### RECORDS PROVIDED
********
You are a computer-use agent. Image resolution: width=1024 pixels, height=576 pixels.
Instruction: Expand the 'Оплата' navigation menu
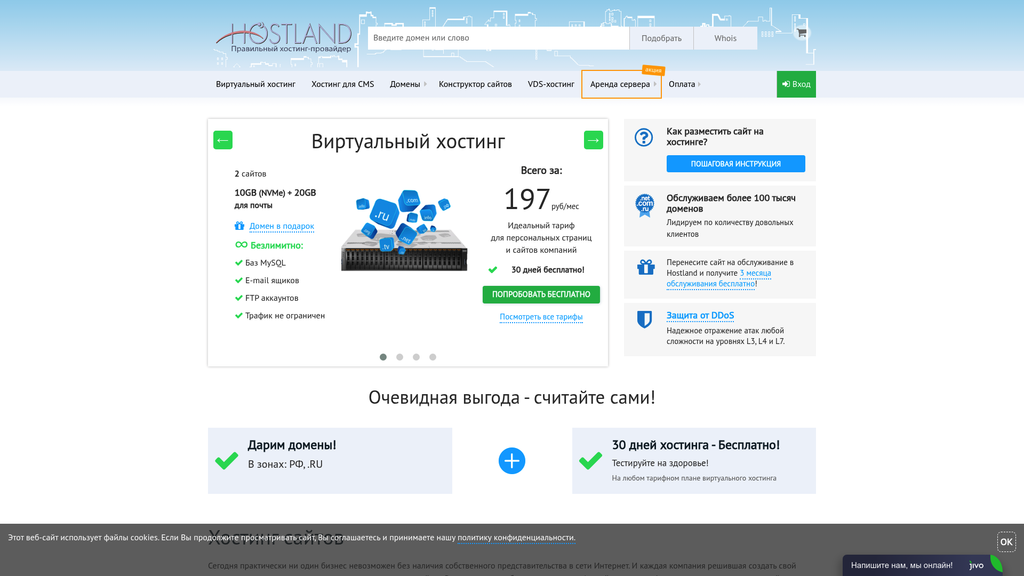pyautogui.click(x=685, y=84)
********
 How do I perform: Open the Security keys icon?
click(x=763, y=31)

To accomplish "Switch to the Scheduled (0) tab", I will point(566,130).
********
### WHAT IS BEING ASKED
Rewrite the records as a Markdown table with the columns "No." and "Text". Begin at the line that has "You are a computer-use", stop after the line that has "pyautogui.click(x=685, y=84)", number each row, skip blank lines, and leave out the pictures.

### ANSWER TO THIS EXERCISE
| No. | Text |
|---|---|
| 1 | You are a computer-use agent. Image resolution: width=1024 pixels, height=576 pixels. |
| 2 | Instruction: Expand the 'Оплата' navigation menu |
| 3 | pyautogui.click(x=685, y=84) |